2. Mixture Expert Architecture. of Experts, MoE)
The biggest feature of DeepSeek V3 is the adoption of MoE architecture. Although the entire model contains 671 billion parameters, only about 37 billion parameters are activated at a time, thanks to the dynamic routing mechanism.
This mechanism uses finer-grained experts and isolates some experts as shared experts. In order to solve the common load imbalance problem in the MoE model, DeepSeek V3 innovatively adopts the unassisted loss load balancing strategy.
This strategy dynamically adjusts the expert selection probability by introducing a bias term for each expert, thereby achieving expert optimization without affecting model performance. Load balancing
Regardless of the final facts and reproducibility, deepseek The greatest value of this question is that it provides another new path for discussion in the current large-scale arms race of extremely high energy consumption and fighting for money and cards.
A similar topic is artificial intelligence. Intelligence expert Zhu Songchun proposed the evolution of a large model paradigm from "parrot talking" to "crow drinking water"
The so-called "parrot paradigm" refers to the currently commonly used AI based on big data and deep learning. Models, which are capable of simple imitation and repetition, but lack real understanding and reasoning capabilities.

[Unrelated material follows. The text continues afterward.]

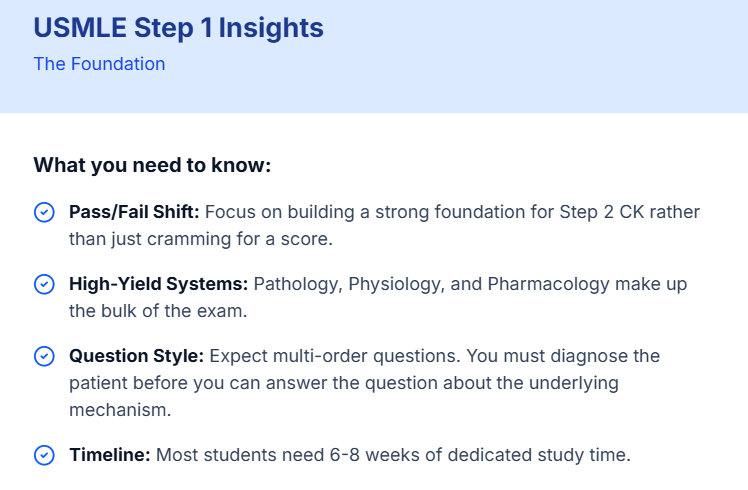
Task: Select the "USMLE Step 1 Insights" title
Action: point(179,28)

And.The "Crow Paradigm" is a "small data, big task" model that emphasizes autonomous reasoning and long-term insights. It has the characteristics of low power consumption and relatively lower requirements for data and computing power. Zhu Songchun believes that it represents artificial intelligence. The future development direction of intelligence.
From this perspective, although DeepSeek V3 has relatively low training costs and computing power consumption, its training process still requires a large number of GPU hours.
Optimists believe that through distillation and optimization, DeepSeek V3 has achieved an effective breakthrough in reasoning capabilities, proving that AI is no longer just a language imitator, but gradually has the ability to make independent judgments. On the other hand, it demonstrates the huge driving force of algorithm optimization and hardware adaptation for the development of AI.
From MLA to MoE, from inference efficiency to cost control, it sets a new benchmark for open source AI models and allows us to see the possibility of the "Crow Paradigm".